Hundreds waited more than an hour in queueing ambulances outside Surrey And Sussex Healthcare NHS Trust hospitals this winter
Hundreds of patients waited for an hour or more before being handed over to A&E departments, NHS figures have shown.
During the NHS’ winter period, which ran from 20 November to 4 March, 471 patients in need of emergency care had to wait at least sixty minutes after they arrived by ambulance.
NHS England says no patient should have to wait longer than 15 minutes in an ambulance before being transferred to A&E. But figures show 1,443 emergency patients in Surrey And Sussex Healthcare NHS Trust waited between 30 and 60 minutes before they were handed over.
In total, 9,969 people arrived by ambulance during the winter period.
The waits, known as handover delays, can be due to ambulance queues or slow processing at hospitals, and can have the knock-on effect of delaying paramedics being despatched to future emergencies.
The figures are taken from the NHS’ Winter Situation Reports, which are published weekly throughout the winter.
The reports also show hospital wards in Surrey And Sussex Healthcare NHS Trust were operating close to capacity for much of this period.
On average, wards in Surrey And Sussex Healthcare NHS Trust’s wards were 97.4% full this winter. This is well above the recommended safe limit of 85%.
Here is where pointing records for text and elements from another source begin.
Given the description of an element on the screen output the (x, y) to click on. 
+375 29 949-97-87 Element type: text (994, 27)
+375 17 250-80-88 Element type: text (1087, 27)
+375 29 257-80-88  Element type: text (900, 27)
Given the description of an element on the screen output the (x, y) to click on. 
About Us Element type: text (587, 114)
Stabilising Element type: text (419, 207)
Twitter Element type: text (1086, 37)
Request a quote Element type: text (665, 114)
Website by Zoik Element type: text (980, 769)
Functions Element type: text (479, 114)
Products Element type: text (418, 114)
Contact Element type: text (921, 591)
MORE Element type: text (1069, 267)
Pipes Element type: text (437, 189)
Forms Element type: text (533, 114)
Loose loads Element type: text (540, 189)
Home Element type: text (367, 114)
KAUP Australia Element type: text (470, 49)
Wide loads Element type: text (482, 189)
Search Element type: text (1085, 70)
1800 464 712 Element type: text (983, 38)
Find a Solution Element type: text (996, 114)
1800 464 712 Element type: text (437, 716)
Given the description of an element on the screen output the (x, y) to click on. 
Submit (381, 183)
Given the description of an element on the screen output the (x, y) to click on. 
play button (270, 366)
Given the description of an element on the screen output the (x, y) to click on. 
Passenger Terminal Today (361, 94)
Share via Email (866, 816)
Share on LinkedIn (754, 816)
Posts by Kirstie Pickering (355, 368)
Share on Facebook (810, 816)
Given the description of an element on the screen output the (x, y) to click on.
In hospitals where more than 85% of beds are occupied, there is a greater risk of patients receiving inadequate care, being placed on an inappropriate ward for their condition, or contracting superbugs such as MRSA, according to the British Medical Association.
The figures show that every single bed in the trust was occupied on 2 days this winter.
And Surrey And Sussex Healthcare NHS Trust only managed to meet the 85% target on 1 day during the entire winter period.
The average daily occupancy rate throughout England for this period was 94.4%.
In periods of particularly intense pressure, hospitals are forced to use temporary “escalation” beds. These are sometimes placed in areas not usually used for hospital patients, such as gyms or day care centres.
On 6 February, there were 45 escalation beds in use, which was the highest figure recorded during the reporting period.
When the crisis was at its peak at the start of the year, the NHS instructed hospitals to delay non-urgent treatment such as joint operations and cataract surgery to relieve pressure on accident and emergency departments.
And the latest figures for December and January show that hospitals in England also cancelled 601 urgent procedures such as cancer operations.